Fasudil preserved endothelial function in hyperglycemic rats. (A) Synchrotron radiation angiogram (SRA) images of the SD, hyperglycemic and fasudil‐treated hyperglycemic rats. (B) Bar graph of arterial diameters of ICA, MCA, PCA, and ACA in SD, hyperglycemic, and fasudil‐treated hyperglycemic rats. n = 7–8 per group, values are mean ± SD, ***P < 0.001, compared with SD. (C) Percentage of arterial stenosis of ICA in DM2W, DM4W, and DM6W rats, which represent for 2, 4, 6 weeks after hyperglycemia induction. (D) SRA images of the SD, hyperglycemic and fasudil‐treated hyperglycemic rats before intervention, after L‐NAME and vasodilator fasudil injection. Black arrow points to focal constrictions. Bar = 1 mm.

Figure 2

Fasudil treatment improved stroke prognosis in hyperglycemic rats. (A) Cresyl violet stained coronary sections of rat brain at 1 day after transient middle cerebral artery occlusion (tMCAO) in the SD, hyperglycemic and fasudil‐treated hyperglycemic rats. (B) Bar graph of the infarct volumes in SD, hyperglycemic and fasudil‐treated hyperglycemic rats. The three groups were abbreviated as SD tMCAO, DM tMCAO, and Fas tMCAO. n = 6–9 per group, values are mean ± SD, **P < 0.01, SD tMCAO versus DM tMCAO, DM tMCAO versus Fas tMCAO. (C) Pictures of whole brain, coronary sections of brain and H&E staining showed hemorrhage. (D) Bar graph of the hemorrhage volume in the SD rats, hyperglycemic and fasudil‐treated hyperglycemic rats. n = 6–9 per group, values are mean ± SD, **P < 0.01, DM tMCAO versus Fas tMCAO. Bar = 200 μm.

Figure 3

Fasudil treatment partly prevented ischemia‐induced arterial constrictions in hyperglycemic rats. (A) Synchrotron radiation angiogram (SRA) images of SD, hyperglycemic and fasudil‐treated hyperglycemic rats at 1 day after transient middle cerebral artery occlusion (tMCAO).
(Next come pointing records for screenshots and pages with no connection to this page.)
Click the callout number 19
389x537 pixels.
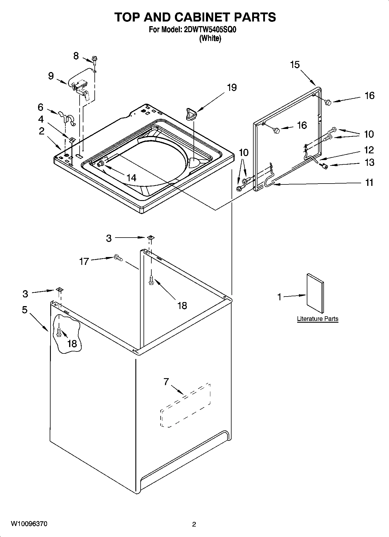click(232, 87)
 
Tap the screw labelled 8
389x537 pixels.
click(94, 59)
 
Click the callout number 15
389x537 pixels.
click(295, 64)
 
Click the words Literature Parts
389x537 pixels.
click(318, 319)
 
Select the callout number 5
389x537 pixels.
click(25, 310)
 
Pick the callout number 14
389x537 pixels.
click(131, 177)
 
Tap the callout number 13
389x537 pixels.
click(369, 162)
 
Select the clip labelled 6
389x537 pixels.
click(67, 117)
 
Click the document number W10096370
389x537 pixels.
click(29, 524)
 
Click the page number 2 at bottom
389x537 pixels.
click(194, 524)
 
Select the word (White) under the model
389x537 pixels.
click(210, 38)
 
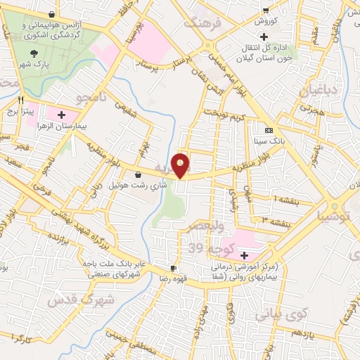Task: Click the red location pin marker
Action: pos(181,165)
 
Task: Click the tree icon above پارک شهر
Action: pos(32,53)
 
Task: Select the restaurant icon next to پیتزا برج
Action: pos(22,100)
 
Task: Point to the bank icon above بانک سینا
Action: pos(269,130)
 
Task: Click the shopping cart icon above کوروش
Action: pos(266,11)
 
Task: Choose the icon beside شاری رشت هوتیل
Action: pos(138,174)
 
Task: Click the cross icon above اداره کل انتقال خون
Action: pos(264,37)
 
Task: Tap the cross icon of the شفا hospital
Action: pos(244,255)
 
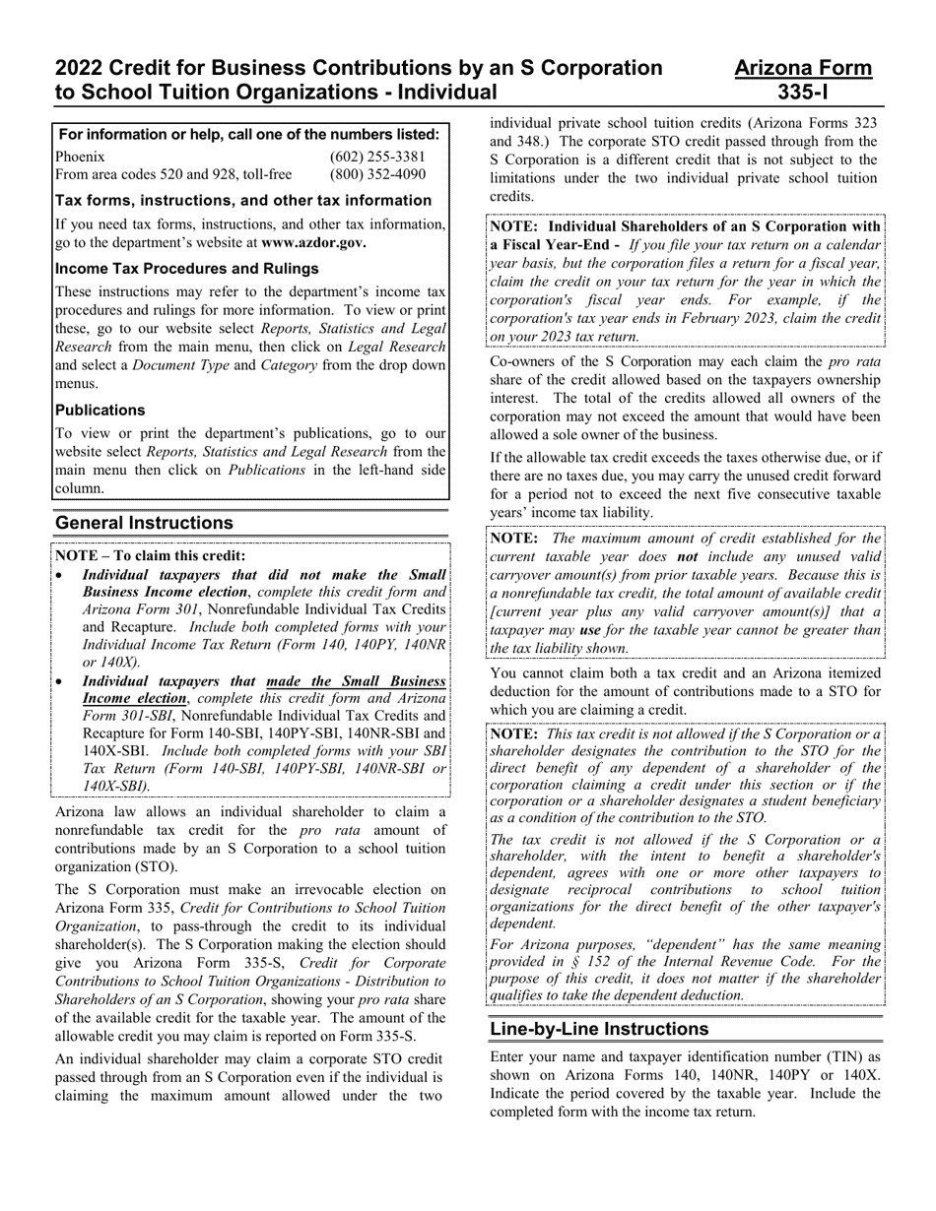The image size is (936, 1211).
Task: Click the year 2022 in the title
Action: [x=80, y=68]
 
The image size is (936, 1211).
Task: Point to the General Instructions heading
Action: [x=144, y=523]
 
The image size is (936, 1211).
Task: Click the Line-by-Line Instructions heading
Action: [x=599, y=1029]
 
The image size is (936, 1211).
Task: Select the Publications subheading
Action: [x=100, y=411]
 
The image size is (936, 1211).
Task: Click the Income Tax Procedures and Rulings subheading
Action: [x=186, y=269]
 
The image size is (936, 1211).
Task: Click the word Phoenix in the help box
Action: [x=80, y=157]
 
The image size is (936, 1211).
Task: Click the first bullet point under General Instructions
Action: [x=61, y=575]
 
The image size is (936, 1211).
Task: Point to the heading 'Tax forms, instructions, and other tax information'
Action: [x=242, y=201]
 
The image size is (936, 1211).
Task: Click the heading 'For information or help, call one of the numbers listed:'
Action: [x=249, y=134]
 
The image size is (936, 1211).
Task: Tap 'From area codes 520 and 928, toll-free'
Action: [x=173, y=175]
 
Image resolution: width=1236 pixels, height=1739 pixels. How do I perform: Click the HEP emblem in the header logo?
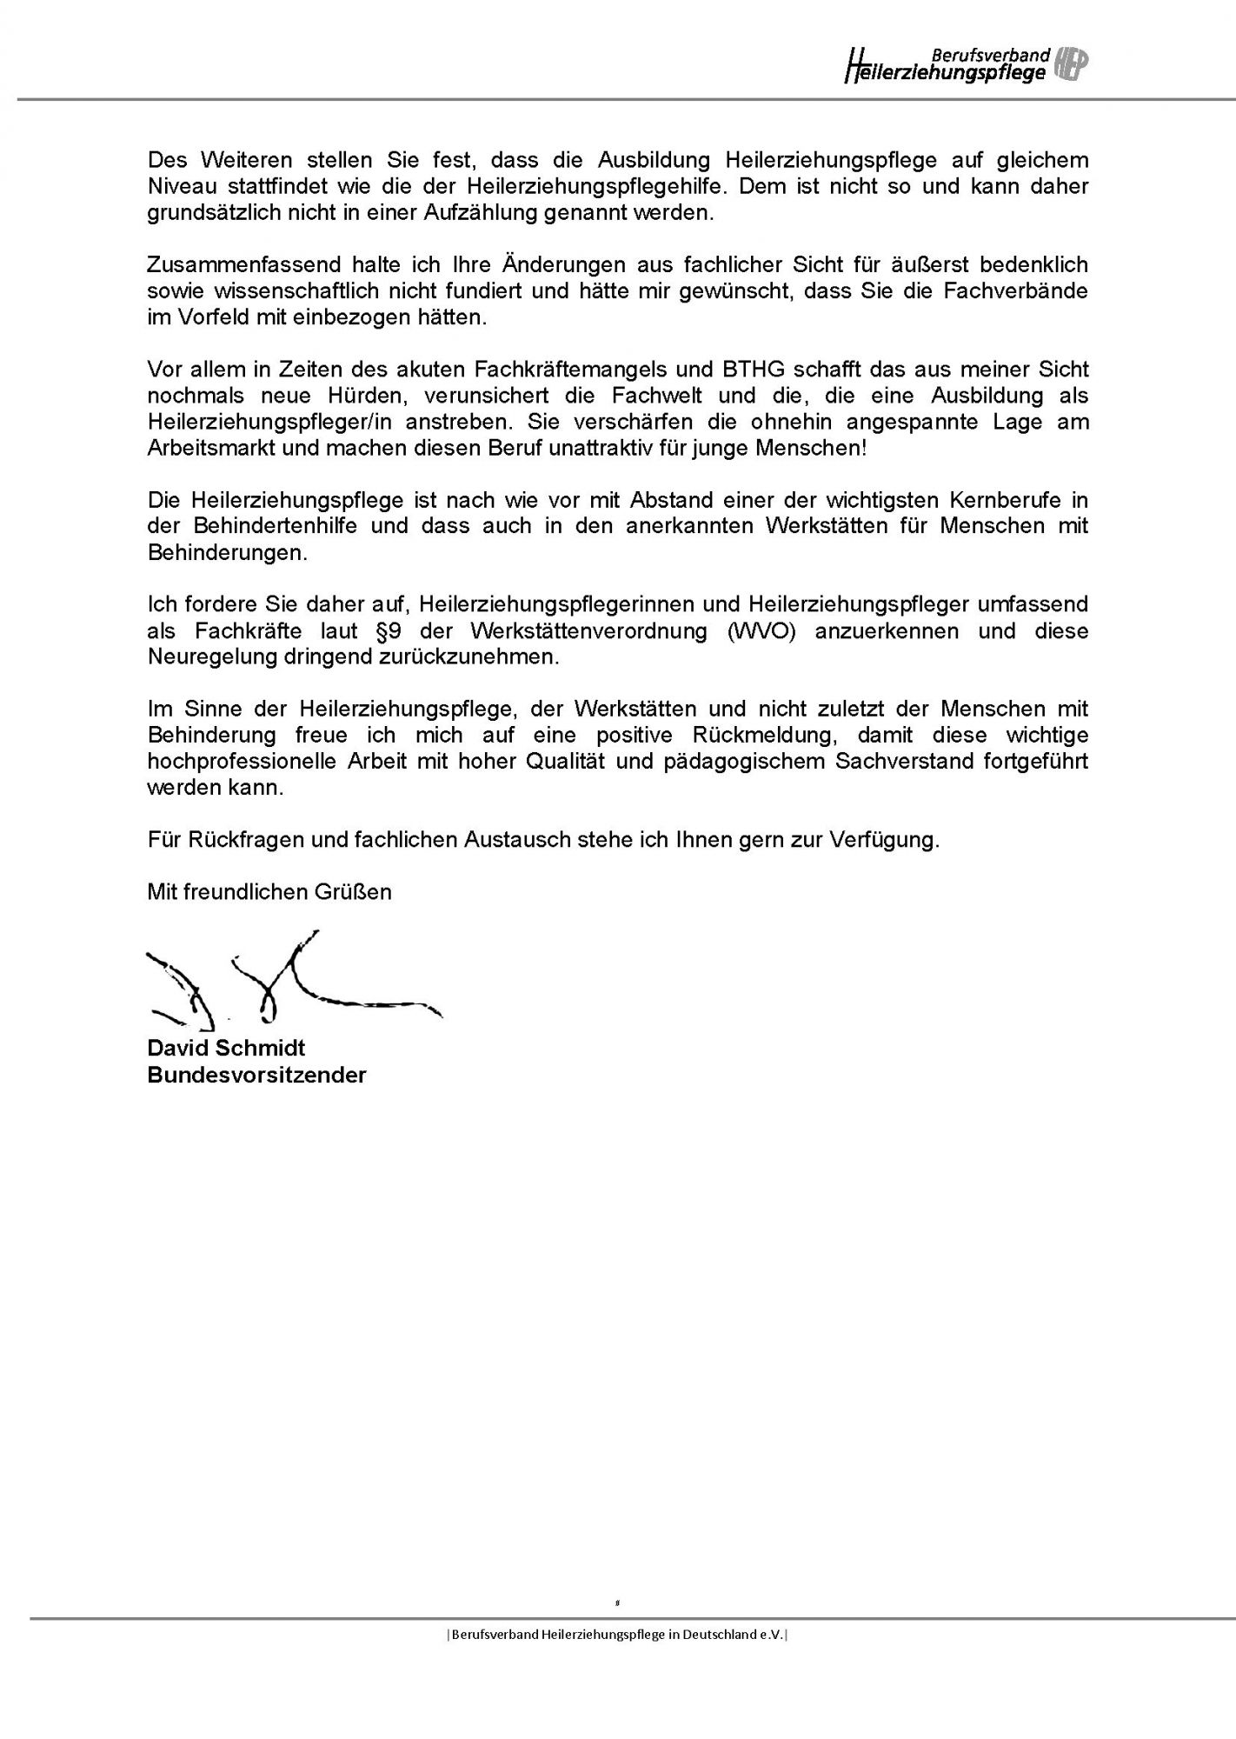(1071, 64)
Bar = 1000 μm. (B). Bar graph of arterial diameters of ICA, MCA, PCA, and ACA in SD, hyperglycemic and fasudil‐treated hyperglycemic rats at 1 day after tMCAO. The three groups were abbreviated as SDt, DMt, and Fast. n = 6–12 per group, values are mean ± SD, *P < 0.05, SDt ACA versus Fast ACA; **P < 0.01, DMt ICA versus Fast ICA; ***P < 0.001, SDt ICA versus DMt ICA, SDt ICA versus Fast ICA, SDt MCA versus DMt MCA, SDt MCA versus Fast MCA, SDt PCA versus DMt PCA, SDt PCA versus Fast PCA. (C) Bar graph of arterial diameters of ICA before and after tMCAO. n = 6–12 per group, values are mean ± SD, ***P < 0.001, DM bef tMCAO versus DM aft tMCAO. (D) HE staining of ICA. Bar = 10 μm. (E) Media–intima thickness of ICA. n = 4–5 per group, values are mean ± SD, *P < 0.05, DM tMCAO versus Fas tMCAO; ***P < 0.001, SD tMCAO versus DM tMCAO. (F) Internal diameter of ICA. n = 4–5 per group, values are mean ± SD, *P < 0.05, DM tMCAO versus Fas tMCAO; ***P < 0.001, SD tMCAO versus DM tMCAO. (G) SRA images of the SD rats, hyperglycemic and fasudil‐treated hyperglycemic rats 1 day after tMCAO at the time before intervention, after L‐NAME and vasodilator injection. Black arrow points to focal constrictions. (H) SMA immunohistostaining of ICA. White arrow points to the transformed smooth muscle cells. Bar = 20 μm.

Figure 4

Fasudil treatment ameliorated ischemia‐induced arterial constrictions in hyperglycemic rats. (A) Representative SRA images indicating vessel density calculation. White circle showed the area for measurement. (B) Bar graph of vessel density in cerebral cortex in SD, hyperglycemic and fasudil‐treated hyperglycemic rats one day after tMCAO. n = 4–8 per group, values are mean ± SD, **P < 0.01, SD tMCAO versus DM tMCAO; ***P < 0.001, DM tMCAO versus Fas tMCAO, SD tMCAO versus Fas tMCAO. Bar = 1 mm.